Forse soltanto (pochi) bambini sono ancora autosufficienti nel gioco, divertendosi anche facendo volare un sacchetto di plastica attaccato a un filo come un'aquilone. Noto sempre più spesso che per divertirsi si ha bisogno di qualcosa di preconfezionato da una qualche "industria del divertimento", per sentirsi in grado di conquiste sessuali o sentimentali, si fa affidamento all'"industria della bellezza"; all'occorrenza, potrete trovare qualche altra "industria" che vi venderà di buon grado la vostra "trasgressione", in qualunque forma vogliate intenderla.
Insomma, tendenzialmente siamo tutti espropriati, tendenzialmente a noi tutti viene alienato qualcosa di costitutivo del comportamento umano. E tutti, credo, prima o poi avvertiamo in questo una sottrazione indebita di esistenza ai nostri danni. Credo che la noia così diffusa tra la gente ne sia un sintomo. Questa può generare gesti estremi di "vitalità" deviata. Io credo che sia in questo modo che menti più deboli e umanamente più povere possano concepire gesti alieni come quello di lanciare un sasso dal cavalcavia, per "divertirsi", per sentirsi vivi.
Ad ogni modo non credo che questa sia l'unica causa.
Se credevate che fossi pessimista (CHI? IO??), vi do' subito dimostrazione del mio potentissimo positive thinking.
E' vero che solo poco tempo fa mi lamentavo del fatto che via satellite si possa essere spiati fin nelle mutande (e scusate la volgarità, ma se avete letto il post sapete a che mi riferisco!), ma stasera, in barba a quelli che mi considerano una pallosa intransigente (compresa me), mi sono divertita moltissimo con Google Earth.
Si tratta del nuovo servizio di Google con cui si può esplorare una discreta parte del Pianeta tramite fotografie satellitari... Insomma, videogiochino stile Nasa alla portata di tutti (tra l'altro qualcuno ha osservato che i palazzi istituzionali di molti Paesi tranne quelli americani non sono oscurati!E poi ci fanno leggi restrittive di dubbia costituzionalità "contro il terrorismo"!)!

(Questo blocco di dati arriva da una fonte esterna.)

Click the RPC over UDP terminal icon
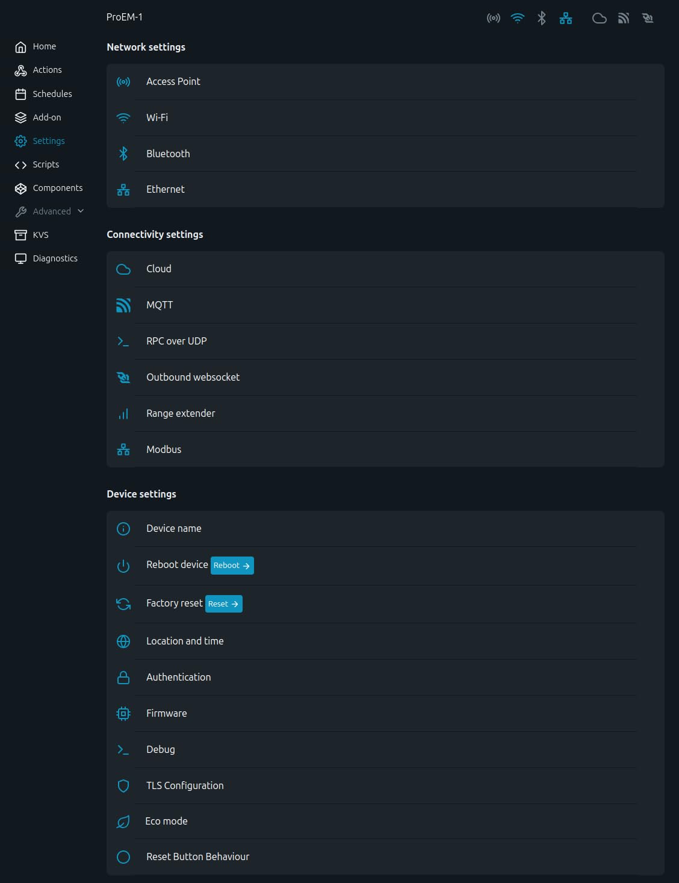679x883 pixels. pyautogui.click(x=123, y=341)
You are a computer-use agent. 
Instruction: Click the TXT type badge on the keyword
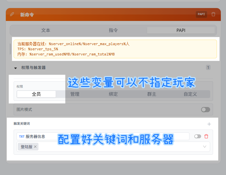coord(22,136)
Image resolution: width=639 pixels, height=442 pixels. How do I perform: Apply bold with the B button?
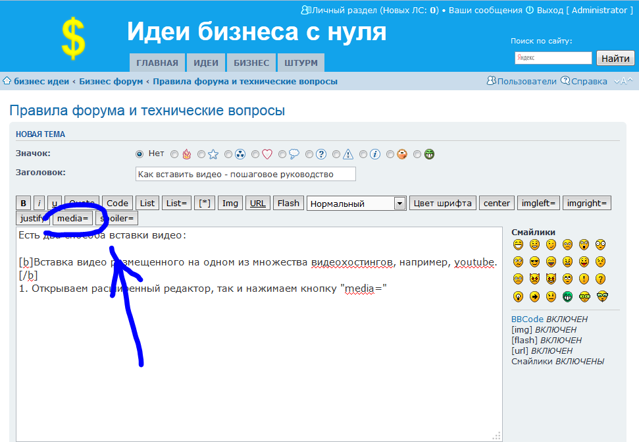(24, 204)

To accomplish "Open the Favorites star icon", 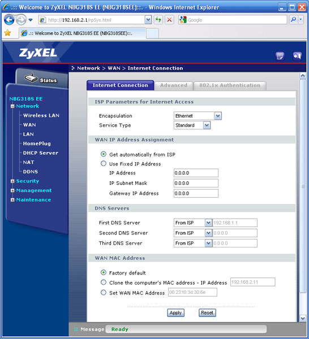I will point(7,33).
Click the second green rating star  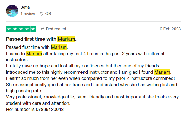pos(15,29)
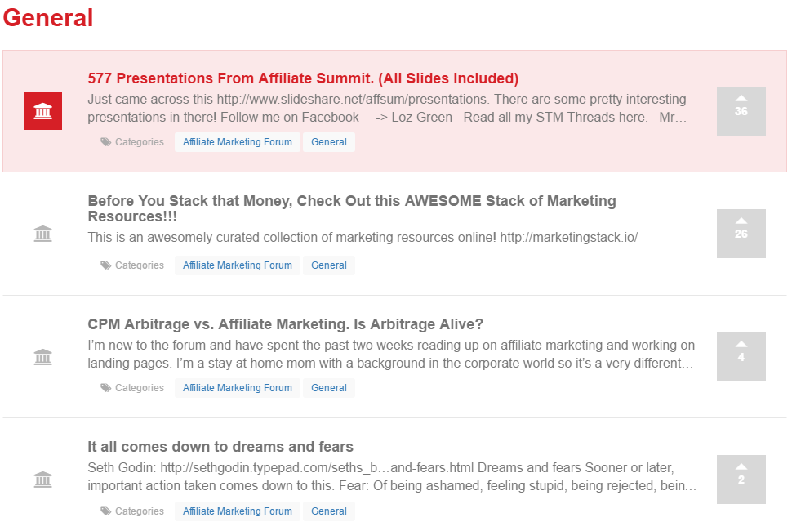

Ho passato la serata su MSN con Bruno, caro amico portoghese, ad "invitarci" sui rispettivi tetti. Ora, sul mio mappamondo virtuale ho una puntina da disegno virtuale su Mafra -Portogallo-, con la targhetta "casa di bruno" (oltre che quelle "casa di nonna" e "casa di Ante").
Ecco il bicchiere mezzo pieno!
Almeno in qualche caso, il satellite serve all'amicizia e non alla guerra!
Come canta Lou Reed: "Sat'laaaaaiiiiit....Ov Looooooovv!" :)
bUonanotte!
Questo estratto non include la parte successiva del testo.